Set problem:
Retype the rows from the line with "Task: Collapse the" up to and including the line with "pyautogui.click(x=84, y=90)", keeping every character unchanged.

#### Information supplied

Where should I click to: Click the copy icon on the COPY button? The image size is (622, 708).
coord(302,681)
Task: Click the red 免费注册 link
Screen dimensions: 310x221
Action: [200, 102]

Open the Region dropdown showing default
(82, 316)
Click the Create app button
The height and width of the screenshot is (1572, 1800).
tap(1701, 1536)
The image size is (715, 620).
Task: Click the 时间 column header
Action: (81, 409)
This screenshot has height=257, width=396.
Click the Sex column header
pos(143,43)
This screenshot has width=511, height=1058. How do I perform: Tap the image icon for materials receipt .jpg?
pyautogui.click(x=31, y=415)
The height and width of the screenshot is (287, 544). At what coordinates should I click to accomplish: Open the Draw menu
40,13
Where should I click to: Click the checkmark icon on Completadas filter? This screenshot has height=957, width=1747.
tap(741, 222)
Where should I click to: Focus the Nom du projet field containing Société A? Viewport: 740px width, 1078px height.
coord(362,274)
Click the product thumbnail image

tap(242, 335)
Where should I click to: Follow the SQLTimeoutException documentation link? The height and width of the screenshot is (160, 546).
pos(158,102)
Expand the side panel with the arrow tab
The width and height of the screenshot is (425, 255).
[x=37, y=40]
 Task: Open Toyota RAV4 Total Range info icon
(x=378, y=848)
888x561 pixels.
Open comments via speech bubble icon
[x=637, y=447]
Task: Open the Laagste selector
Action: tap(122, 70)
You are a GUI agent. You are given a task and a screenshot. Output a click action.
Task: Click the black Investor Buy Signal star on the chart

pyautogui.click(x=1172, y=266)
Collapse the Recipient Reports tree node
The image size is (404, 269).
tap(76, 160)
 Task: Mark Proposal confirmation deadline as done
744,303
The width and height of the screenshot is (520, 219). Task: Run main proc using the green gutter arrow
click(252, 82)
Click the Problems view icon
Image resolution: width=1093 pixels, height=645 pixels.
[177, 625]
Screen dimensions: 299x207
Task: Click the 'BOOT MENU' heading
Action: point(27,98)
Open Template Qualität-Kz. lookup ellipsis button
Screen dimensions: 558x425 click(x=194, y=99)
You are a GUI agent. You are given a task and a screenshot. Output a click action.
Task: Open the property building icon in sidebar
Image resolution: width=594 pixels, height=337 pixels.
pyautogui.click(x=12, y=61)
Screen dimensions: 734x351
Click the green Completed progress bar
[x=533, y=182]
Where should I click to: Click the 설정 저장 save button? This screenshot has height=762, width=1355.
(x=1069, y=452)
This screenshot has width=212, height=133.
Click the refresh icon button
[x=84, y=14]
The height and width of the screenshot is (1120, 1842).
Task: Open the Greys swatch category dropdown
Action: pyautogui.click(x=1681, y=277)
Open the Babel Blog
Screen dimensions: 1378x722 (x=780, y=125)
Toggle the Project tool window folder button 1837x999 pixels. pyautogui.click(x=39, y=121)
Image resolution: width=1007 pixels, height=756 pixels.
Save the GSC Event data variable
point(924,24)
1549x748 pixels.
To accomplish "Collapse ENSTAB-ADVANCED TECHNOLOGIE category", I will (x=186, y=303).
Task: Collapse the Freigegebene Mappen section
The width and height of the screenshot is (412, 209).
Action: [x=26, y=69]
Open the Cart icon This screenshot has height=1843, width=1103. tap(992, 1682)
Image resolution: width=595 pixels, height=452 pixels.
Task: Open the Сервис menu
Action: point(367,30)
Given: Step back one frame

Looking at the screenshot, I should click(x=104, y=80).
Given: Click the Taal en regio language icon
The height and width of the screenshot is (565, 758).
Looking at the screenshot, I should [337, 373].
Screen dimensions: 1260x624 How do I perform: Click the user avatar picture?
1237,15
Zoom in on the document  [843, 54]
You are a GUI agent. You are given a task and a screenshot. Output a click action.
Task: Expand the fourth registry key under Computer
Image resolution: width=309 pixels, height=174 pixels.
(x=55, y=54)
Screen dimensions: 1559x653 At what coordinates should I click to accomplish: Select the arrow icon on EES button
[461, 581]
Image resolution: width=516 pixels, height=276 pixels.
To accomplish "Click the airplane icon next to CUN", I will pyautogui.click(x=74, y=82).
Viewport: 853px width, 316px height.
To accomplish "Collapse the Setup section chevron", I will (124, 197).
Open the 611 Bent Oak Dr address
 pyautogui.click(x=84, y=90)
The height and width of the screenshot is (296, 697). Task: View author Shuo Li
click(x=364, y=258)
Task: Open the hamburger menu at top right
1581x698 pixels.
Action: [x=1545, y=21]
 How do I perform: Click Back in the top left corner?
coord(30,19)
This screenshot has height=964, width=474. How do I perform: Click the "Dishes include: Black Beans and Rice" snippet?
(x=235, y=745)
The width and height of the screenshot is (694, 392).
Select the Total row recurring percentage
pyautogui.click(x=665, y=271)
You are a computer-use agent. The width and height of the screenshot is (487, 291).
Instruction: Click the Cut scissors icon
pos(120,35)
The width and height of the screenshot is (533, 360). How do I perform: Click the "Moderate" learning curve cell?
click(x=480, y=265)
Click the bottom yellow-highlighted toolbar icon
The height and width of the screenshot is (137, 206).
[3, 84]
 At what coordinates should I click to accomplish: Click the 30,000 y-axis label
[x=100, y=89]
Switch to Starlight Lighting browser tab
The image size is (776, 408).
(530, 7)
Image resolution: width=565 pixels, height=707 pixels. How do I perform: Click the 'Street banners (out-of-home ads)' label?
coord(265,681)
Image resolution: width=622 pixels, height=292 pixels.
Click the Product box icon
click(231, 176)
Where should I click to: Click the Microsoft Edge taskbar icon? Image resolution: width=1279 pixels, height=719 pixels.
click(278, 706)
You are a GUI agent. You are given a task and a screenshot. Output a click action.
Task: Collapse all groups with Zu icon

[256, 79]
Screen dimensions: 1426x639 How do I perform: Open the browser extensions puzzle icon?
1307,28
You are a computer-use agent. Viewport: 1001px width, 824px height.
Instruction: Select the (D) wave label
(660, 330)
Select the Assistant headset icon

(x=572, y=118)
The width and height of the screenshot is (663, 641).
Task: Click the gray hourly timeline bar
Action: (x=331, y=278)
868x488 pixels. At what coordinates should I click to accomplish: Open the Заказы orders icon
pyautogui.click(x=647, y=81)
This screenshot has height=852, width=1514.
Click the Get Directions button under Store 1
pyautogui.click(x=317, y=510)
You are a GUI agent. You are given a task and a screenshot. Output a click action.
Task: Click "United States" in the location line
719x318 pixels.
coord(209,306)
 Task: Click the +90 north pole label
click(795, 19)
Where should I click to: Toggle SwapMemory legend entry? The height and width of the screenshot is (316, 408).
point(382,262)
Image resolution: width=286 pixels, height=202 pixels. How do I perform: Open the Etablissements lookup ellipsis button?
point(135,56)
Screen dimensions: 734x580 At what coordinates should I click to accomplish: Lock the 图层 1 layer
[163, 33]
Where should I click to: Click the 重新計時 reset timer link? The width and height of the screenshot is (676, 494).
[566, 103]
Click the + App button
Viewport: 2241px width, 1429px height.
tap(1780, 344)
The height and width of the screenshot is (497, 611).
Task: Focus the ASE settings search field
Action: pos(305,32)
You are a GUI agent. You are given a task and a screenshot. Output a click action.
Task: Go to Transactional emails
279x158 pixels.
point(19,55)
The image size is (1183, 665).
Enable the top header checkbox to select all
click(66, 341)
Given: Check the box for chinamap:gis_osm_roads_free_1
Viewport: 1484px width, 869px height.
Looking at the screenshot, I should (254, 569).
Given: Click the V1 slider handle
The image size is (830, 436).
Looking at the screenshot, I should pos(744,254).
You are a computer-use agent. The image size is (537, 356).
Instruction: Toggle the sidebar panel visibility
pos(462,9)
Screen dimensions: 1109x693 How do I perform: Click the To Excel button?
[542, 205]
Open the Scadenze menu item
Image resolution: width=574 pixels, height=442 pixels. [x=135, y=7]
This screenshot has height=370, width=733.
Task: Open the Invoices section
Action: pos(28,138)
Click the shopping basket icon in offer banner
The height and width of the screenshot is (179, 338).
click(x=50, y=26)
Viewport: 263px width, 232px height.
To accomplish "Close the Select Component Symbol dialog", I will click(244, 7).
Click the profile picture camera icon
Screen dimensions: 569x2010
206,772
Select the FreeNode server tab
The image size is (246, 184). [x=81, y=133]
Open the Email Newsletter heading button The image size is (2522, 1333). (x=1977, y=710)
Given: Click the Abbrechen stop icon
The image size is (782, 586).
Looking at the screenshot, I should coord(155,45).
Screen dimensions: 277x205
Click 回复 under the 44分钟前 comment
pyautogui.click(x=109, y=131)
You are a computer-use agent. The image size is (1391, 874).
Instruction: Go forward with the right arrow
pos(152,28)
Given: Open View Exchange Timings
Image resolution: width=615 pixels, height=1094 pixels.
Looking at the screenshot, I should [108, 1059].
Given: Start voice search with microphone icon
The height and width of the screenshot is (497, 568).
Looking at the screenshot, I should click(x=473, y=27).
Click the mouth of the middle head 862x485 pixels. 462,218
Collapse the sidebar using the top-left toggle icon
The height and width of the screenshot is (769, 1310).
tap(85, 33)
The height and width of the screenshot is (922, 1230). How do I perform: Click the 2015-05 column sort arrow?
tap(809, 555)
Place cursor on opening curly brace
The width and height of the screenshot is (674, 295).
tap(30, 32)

########

Completed exercise:
Task: Collapse the Freigegebene Mappen section
The width and height of the screenshot is (412, 209).
Action: [x=26, y=69]
Open the Cart icon This screenshot has height=1843, width=1103. tap(992, 1682)
Image resolution: width=595 pixels, height=452 pixels.
Task: Open the Сервис menu
Action: point(367,30)
Given: Step back one frame

Looking at the screenshot, I should click(x=104, y=80).
Given: Click the Taal en regio language icon
The height and width of the screenshot is (565, 758).
Looking at the screenshot, I should [337, 373].
Screen dimensions: 1260x624 How do I perform: Click the user avatar picture?
1237,15
Zoom in on the document  [843, 54]
You are a GUI agent. You are given a task and a screenshot. Output a click action.
Task: Expand the fourth registry key under Computer
Image resolution: width=309 pixels, height=174 pixels.
(x=55, y=54)
Screen dimensions: 1559x653 At what coordinates should I click to accomplish: Select the arrow icon on EES button
[461, 581]
Image resolution: width=516 pixels, height=276 pixels.
To accomplish "Click the airplane icon next to CUN", I will pyautogui.click(x=74, y=82).
Viewport: 853px width, 316px height.
To accomplish "Collapse the Setup section chevron", I will (124, 197).
Open the 611 Bent Oak Dr address
 pyautogui.click(x=84, y=90)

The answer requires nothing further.